◆ EXERCISE INPUT:
--------------------

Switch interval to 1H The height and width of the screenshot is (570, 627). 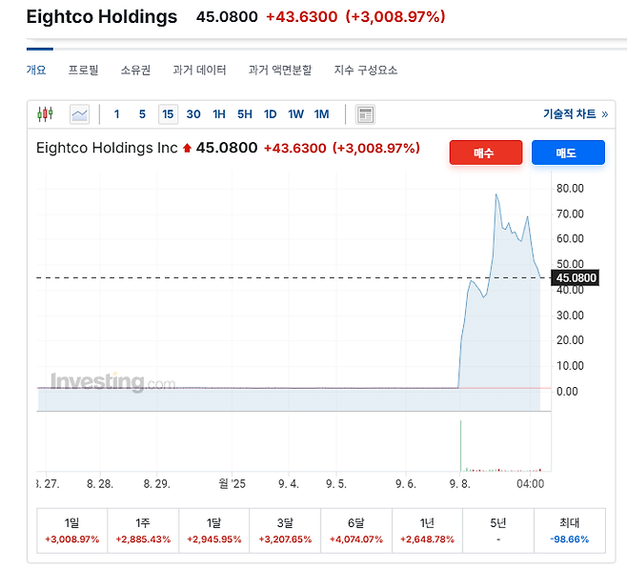click(x=219, y=114)
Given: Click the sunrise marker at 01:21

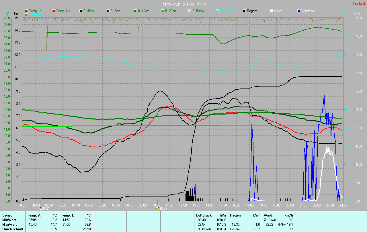Looking at the screenshot, I should click(40, 209).
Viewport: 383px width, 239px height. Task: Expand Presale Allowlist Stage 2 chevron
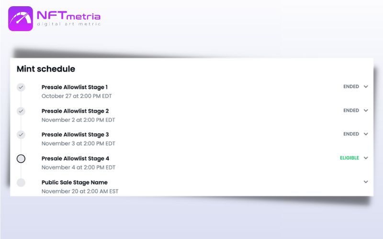(x=366, y=110)
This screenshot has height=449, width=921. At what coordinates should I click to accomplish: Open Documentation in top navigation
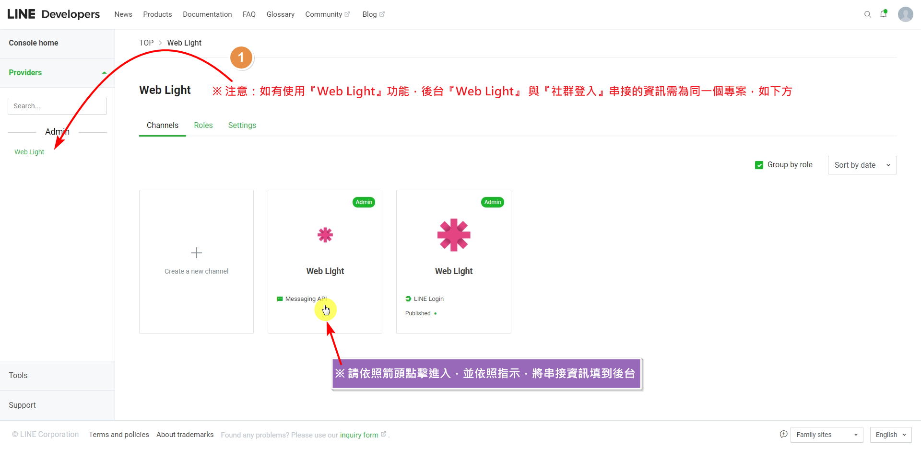(207, 14)
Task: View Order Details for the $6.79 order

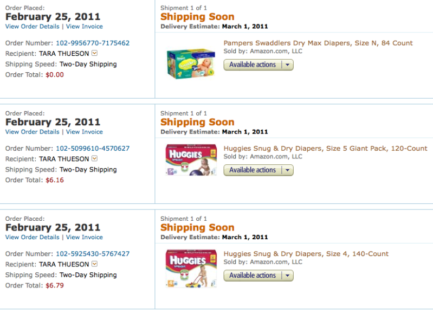Action: pos(33,237)
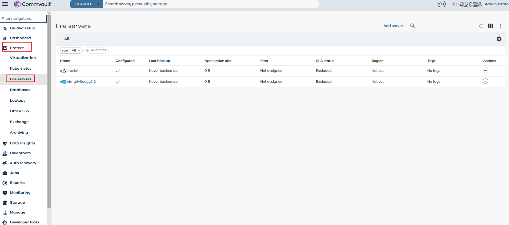
Task: Open the SEARCH scope dropdown arrow
Action: point(98,4)
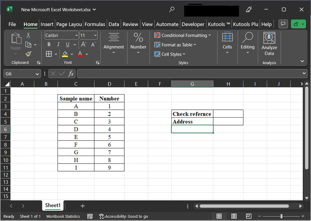Open the Analyze Data tool
The image size is (311, 221).
click(x=269, y=44)
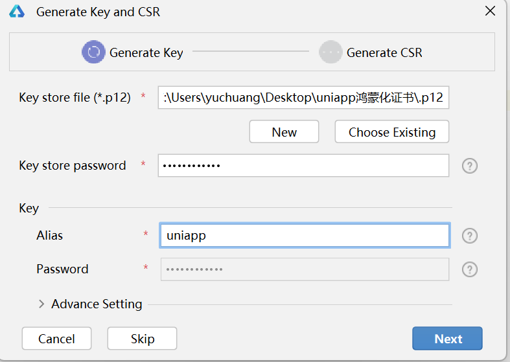The width and height of the screenshot is (510, 362).
Task: Expand the Advance Setting section
Action: coord(41,304)
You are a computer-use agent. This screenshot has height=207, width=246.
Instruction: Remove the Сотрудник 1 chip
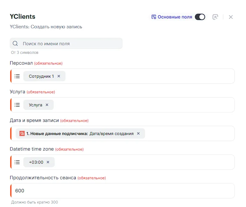pyautogui.click(x=59, y=76)
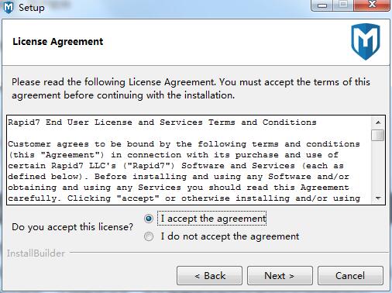Cancel the installation
The height and width of the screenshot is (293, 392).
click(350, 276)
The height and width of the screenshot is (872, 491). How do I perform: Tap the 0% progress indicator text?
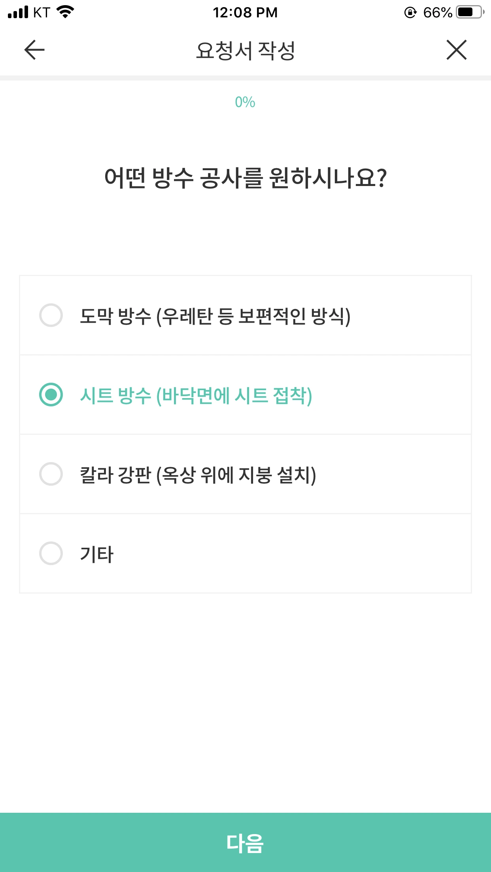tap(245, 102)
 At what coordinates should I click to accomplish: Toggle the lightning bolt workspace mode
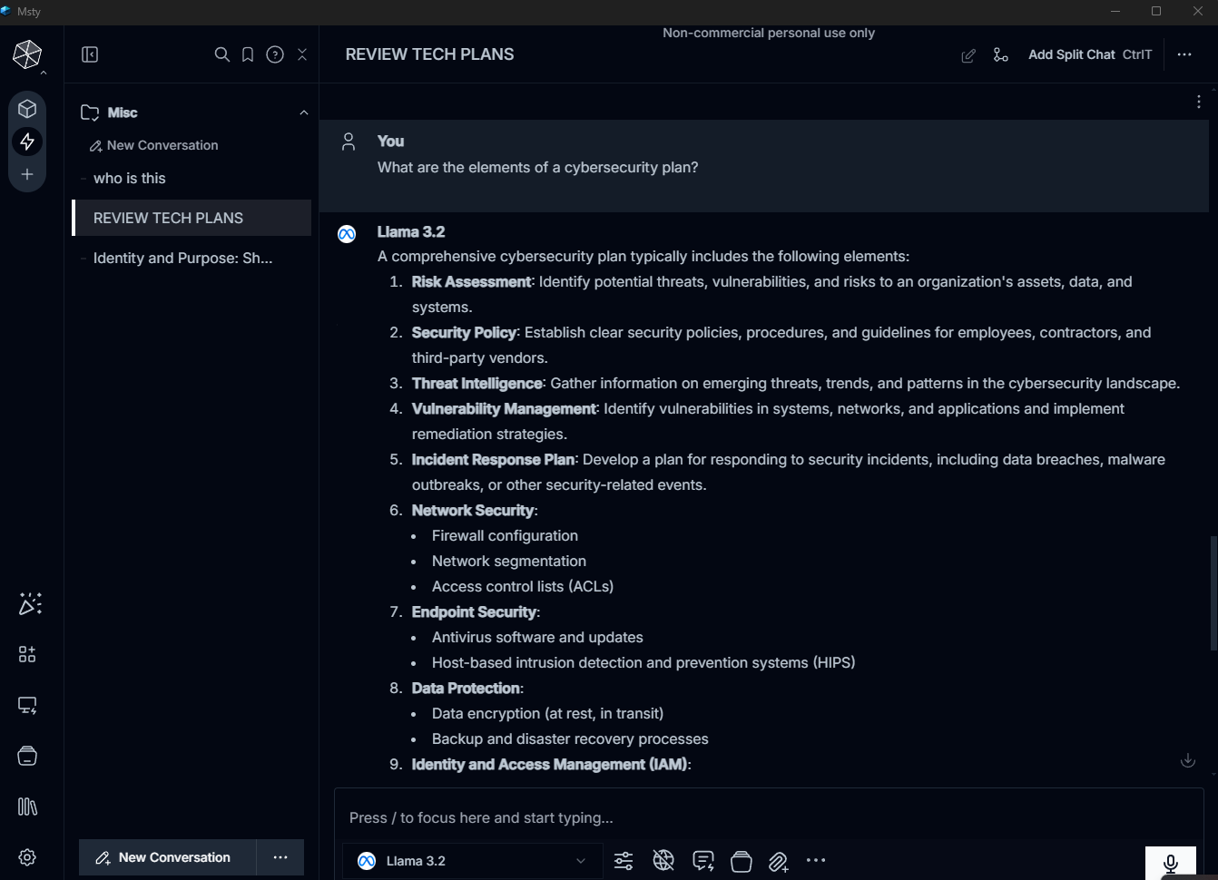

--------------------

◆ TASK: Exactly the lines from the one containing "Instruction: Remove the Сотрудник 1 chip" through the end of the data above: repeat those, both ends included, and nothing else. Skip the pictures.

◆ OUTPUT BELOW:
Instruction: Remove the Сотрудник 1 chip
pyautogui.click(x=59, y=76)
Cancel the installation
The height and width of the screenshot is (293, 392).
click(350, 276)
The height and width of the screenshot is (872, 491). How do I perform: Tap the 0% progress indicator text?
tap(245, 102)
 At what coordinates should I click to accomplish: Toggle the lightning bolt workspace mode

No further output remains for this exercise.